# Comparing CSST



## bell12 (Nov 28, 2011)

Hey fellow members, I have a few questions I would like all of you who use Csst products to answer if you are able to, based on your experience and honest opinions...

1.Which manufacturer do you find the best(or prefer)and why?

2.Have any of you used Counterstrike or Flashshield and what are your opinions on it? Is it worth the extra money or better to just bond the regular csst?

3. If you could change anything on these products, what would it be?

Thanks guys, I am just curious to these questions as my company might be transitioning over to using these products and i hear the argument that all of it is pretty much the same.


----------



## ZL700 (Dec 8, 2009)

Manufacturer market research?

And 1,2,3 here it comes........


----------



## user2090 (Sep 26, 2009)

Post an introduction in the introduction section. Once you have posted an introduction in the introduction section, and have been properly introduced we can then tear CSST apart.


----------



## rocksteady (Oct 8, 2008)

I like sch. 40 steel. :thumbsup:











Paul


----------



## Titan Plumbing (Oct 8, 2009)

I vote for the new PEX gas piping...


----------



## bell12 (Nov 28, 2011)

Indie said:


> Post an introduction in the introduction section. Once you have posted an introduction in the introduction section, and have been properly introduced we can then tear CSST apart.
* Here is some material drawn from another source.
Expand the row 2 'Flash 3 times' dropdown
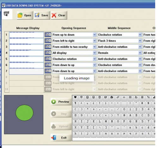The width and height of the screenshot is (158, 148). 140,41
okay i have posted an introduction  now please let me hear your opinions. Ther eis good reason for me asking the questoins i am and i can explain later for now i want to see how this thread turns out :laughing:


----------



## bell12 (Nov 28, 2011)

Titan Plumbing said:


> I vote for the new PEX gas piping...



Why do you vote for this Titan Isnt this similar to CSST? it is flexible as well correct? is it as expensive as CSST? thanks


----------



## user2090 (Sep 26, 2009)

CSST is cheap and dangerous. There are instances where it could come in handy, but I prefer to use iron. It makes me feel good, and we like to feel good. Lol. With that being said I think Tracpipe is readily available for me.


----------



## bell12 (Nov 28, 2011)

Indie said:


> CSST is cheap and dangerous. There are instances where it could come in handy, but I prefer to use iron. It makes me feel good, and we like to feel good. Lol. With that being said I think Tracpipe is readily available for me.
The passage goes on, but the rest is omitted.